# Import Python Libraries
## Libraries Used
##### Pandas
Data manipulation and analysis
##### MatPlotLib Pyplot
2D plotting
##### Numpy
Supports large, multi-dimensional arrays and matrix manipulation and high level mathematical functions on these arrays
##### Scipy Stats
Hypothesis testing

In [None]:
# Perform library imports
import pandas as pd
import matplotlib.pyplot as plt
import numpy as np
import scipy.stats as stats

### Import Data Dictionaries to Convert Codes to Descriptions

##### Sources

Non-Profit Data - NCSS Data Archive:  https://nccs-data.urban.org/dd2.php?close=1&form=BMF+08/2016

Region Data - https://www2.census.gov/geo/pdfs/maps-data/maps/reference/us_regdiv.pdf

##### Non-Profit Method
* Created text files in json format within Visual Studio for each Data Dictionary
* Saved files to Resources folder
* Used pandas library to read the files into dataframes

In [None]:
# Import Level1 Data Dictionary and display : NOTE - This is only a break out of Public Charities
file_Level1 = "./Resources/NCSSDataDictLevel1.txt"
dict_Level1 = pd.read_json(file_Level1)
dict_Level1

In [None]:
# Import Region csv file
region_csv = './Resources/State_region.csv'
df_region = pd.read_csv(region_csv)
df_region

### Import IRS Business Master Files

##### Source
NCSS Data Archive
https://nccs-data.urban.org/data.php?ds=bmf

##### File
bmf.bm1812.csv

In [None]:
# specify file name
gov_data_file = "./Resources/2018_BMF.csv"

# import file
gov_data = pd.read_csv(gov_data_file, low_memory=False)

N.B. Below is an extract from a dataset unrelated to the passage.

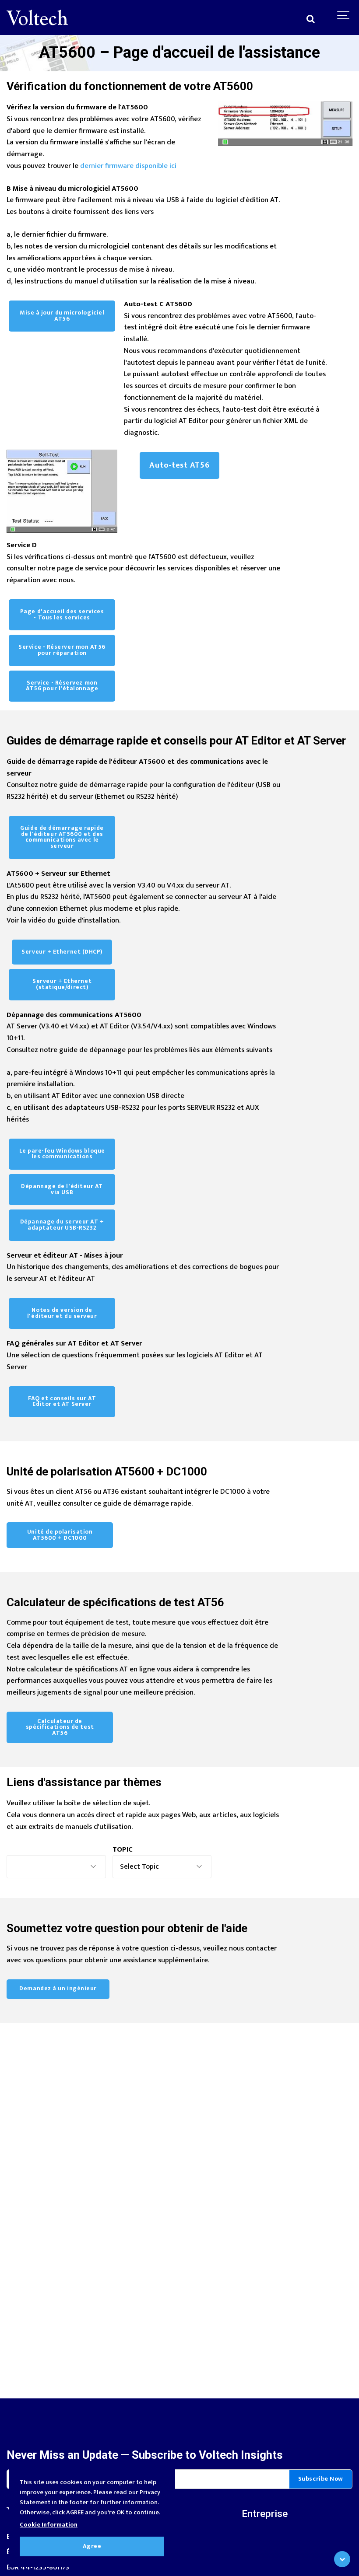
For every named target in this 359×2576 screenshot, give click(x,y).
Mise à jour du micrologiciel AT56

# Display resulting dataframe header
gov_data.head()

# Data Cleaning Phase


In [None]:
gov_data.count()

In [None]:
# Select only the columns of data we need for analysis
gov_data = gov_data[["EIN", "CTOTREV", "CASSETS", "NAME", "CITY", "STATE", "NTMAJ10", "LEVEL1", "OUTNCCS"]]

In [None]:
# check the number of data rows per column
gov_data.count()

In [None]:
# display the data read in
gov_data

In [None]:
indexNames = gov_data[gov_data["OUTNCCS"]!="IN"].index
len(indexNames)

In [None]:
# drop the rows identified and show the resulting dataframe
gov_data.drop(indexNames, inplace=True)
gov_data.head()

In [None]:
gov_data.count()

In [None]:
# identify the indices of rows we want to eliminate and display how many rows are found
indexNames = gov_data[gov_data["LEVEL1"]=="O"].index
len(indexNames)

In [None]:
# drop the rows identified and show the resulting dataframe
gov_data.drop(indexNames, inplace=True)
gov_data.head()

In [None]:
# identify the indices of rows we want to eliminate and display how many rows
indexNames = gov_data[gov_data["LEVEL1"]=="U"].index
len(indexNames)

In [None]:
# drop the rows identified and show the resulting dataframe
gov_data.drop(indexNames, inplace=True)
gov_data.head()

In [None]:
# Determine if rows are even yet
gov_data.count()

In [None]:
# drop invalid rows and display
gov_data.dropna(axis=0, how='any', inplace=True)
gov_data

In [None]:
# Determine the remaining count of rows and ensure our data set is full (no uneven row counts)
gov_data.count()

# Merge Region Data

In [None]:
# Merge Region and gov_data
gov_data = pd.merge(gov_data, df_region, on= "STATE", how="inner")
gov_data

# Save file

In [None]:
gov_data.to_csv(index=False, path_or_buf="./Resources/gov_data.csv")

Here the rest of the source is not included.